You’ll often hear Maté say that compassion isn’t a soft, sentimental feeling—it’s a courageous way of being. It’s not just something we extend to others, but something we practice in how we hold space, challenge systems, and care for ourselves.
I want to share some thinking around five expressions of compassion in social work practice, grounded in Maté’s philosophy and the unique context of Aotearoa.
🪶 1. Compassion as Curiosity
Maté reminds us: “Trauma is not what happens to you, but what happens inside you as a result of what happens to you.”
In fact, we explored this concept in one of our Book Club readings – What Happened to You by Dr Bruce Perry. This book, as well as Maté and other authors, discuss how trauma is not the event itself, but how we understand it, internalise, and what we make it mean to us.
Considering compassion as curiosity invites us to look deeper—to approach people with curiosity instead of judgment. ‘Seek first to understand’. Brene Brown says it is impossible to be curious and judgemental at the same time. A concept dating back to Walt Whitman who simply said ‘be curious, not judgemental’. Gabor Mate expresses this as a form of compassion.
When a young person disengages from their care plan, when a parent lashes out, when a whānau resists support—we ask: What happened to you?

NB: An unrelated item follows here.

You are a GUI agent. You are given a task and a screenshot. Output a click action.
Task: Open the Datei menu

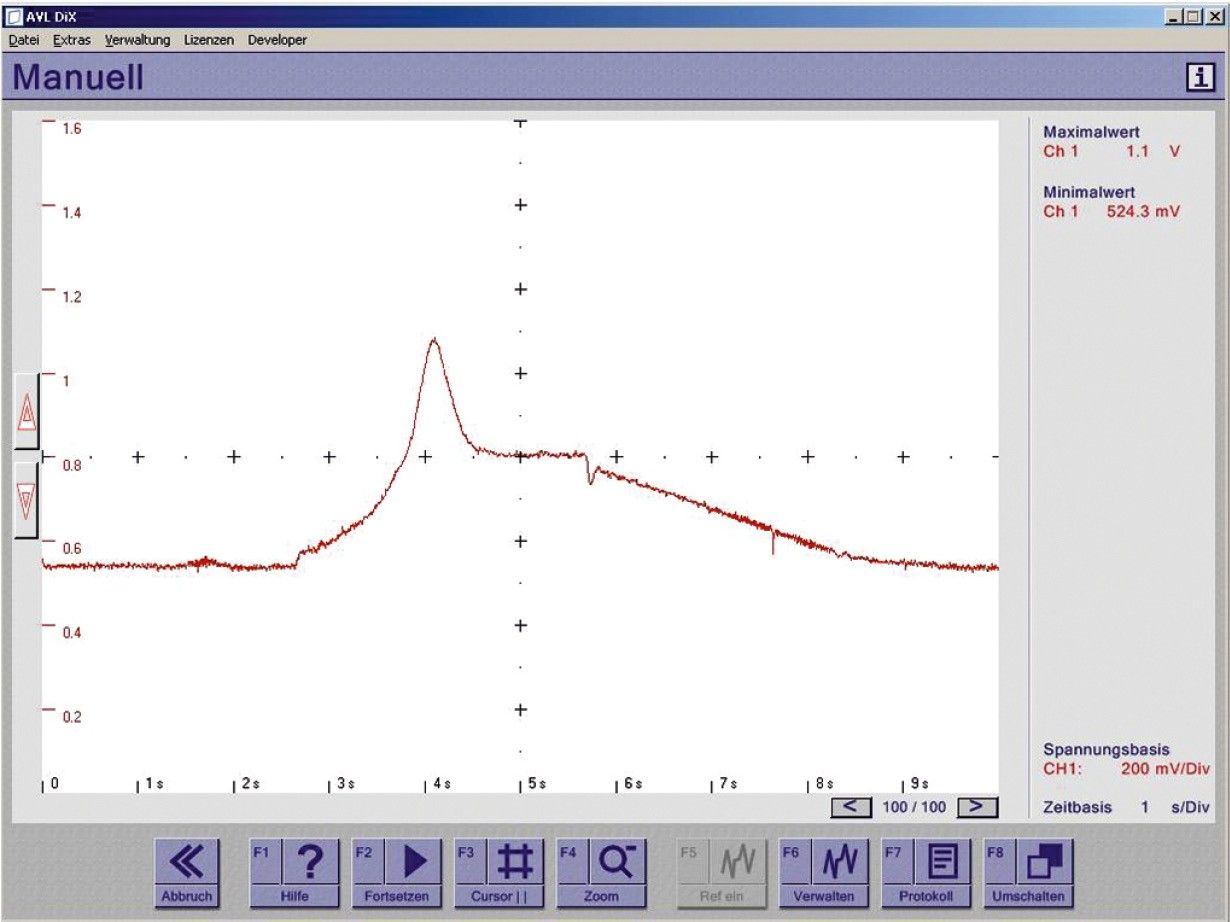pos(24,40)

In social work, this looks like trauma-informed engagement. It means slowing down enough to listen not just to the words, but to the silence, the body language, the whakapapa of the pain.
Curiosity is a deeply compassionate act. It says: I see more in you than this moment.
🪶 2. Compassion as Presence
Maté often says: “Healing is not about fixing. It’s about being present with what is.”
In a world addicted to solutions and outcomes, this kind of compassion can feel radical. It means sitting with someone in their grief, their rage, their uncertainty—without trying to make it tidy.
When we offer our full attention to someone, without rushing to fix, advise, or analyse, we’re saying, “You matter. I’m with you.” That kind of presence is powerful, because it allows us to connect through empathy, not just sympathy.
Empathy, as Brené Brown teaches, is feeling with someone—not from a distance, but right there beside them. And that only happens when we’re fully present, grounded, and willing to sit in discomfort. Presence doesn’t always require words. Sometimes, the most compassionate thing we can do is simply stay, listen, and let the silence be safe.
In your practice, think about the moments where just being there—without a strategy, without a referral form—has meant everything to someone.
Presence is compassion. It reminds people that they don’t have to be alone in their pain.
🪶 3. Compassion as Accountability
Now here’s where it can get a bit uncomfortable, because compassion is also political. Maté is clear that trauma isn’t just personal, it’s systemic. Poverty, racism, colonisation—these are traumatising forces.
So if we’re truly compassionate, we must also hold systems to account. That might look like:
- Challenging a funding model that does not uphold its commitments and values
- Calling out culturally unsafe practice.
- Supporting tino rangatiratanga and equity.
Compassion here means we don’t just soothe individuals—we speak out against what causes their suffering in the first place.
In Aotearoa, this means aligning with kaupapa Māori and upholding Te Tiriti o Waitangi, not as a box-tick, but as a relational responsibility.
This aligns with the very definition of social work itself, as a profession rooted in social justice, human rights, and advocacy, where compassion isn’t passive but actively challenges the structures that create and sustain inequity.
🪶 4. Compassion as Self-Kindness
This one’s the hardest for many of us.
Maté says: “You can’t give what you don’t have. If you’re not compassionate toward yourself, how can you be truly compassionate toward others?”
In social work, we are taught to put others first. But constantly overriding our own needs doesn’t make us more helpful—it makes us hollow.
Self-compassion means:
- Saying no without guilt.
- Taking breaks and believing you deserve them.
- Naming your burnout before it becomes collapse.
This isn’t weakness. It’s leadership. Because when we honour our own limits, we give others permission to do the same.
🪶 5. Compassion as Connection
Maté teaches that the essence of trauma is disconnection: from self, from others, from culture, from community. And so the essence of healing is reconnection.
As social workers, our role is not to fix people, it’s to support reconnection. Reconnection with whakapapa. With whenua. With hope. With collective identity.
At Bellbird, our kaupapa has always been about connection—genuine, authentic connection. Not just between practitioner and client, but between colleagues, between communities, and within ourselves. The truth is, we need compassion and connection just as much as the people we serve. When we practice compassion as connection—with honesty, with presence, with integrity—we’re not just doing better work; we’re keeping ourselves well. This is what sustains us. This is what prevents the work from hardening us. And this is what keeps the wairua of our sector alive.
Connection is what restores mana.
Connection is compassion.
Which of these are you most needing in your practice right now?
Remember—compassion isn’t soft. It’s fierce. It’s wise. And it’s urgently needed.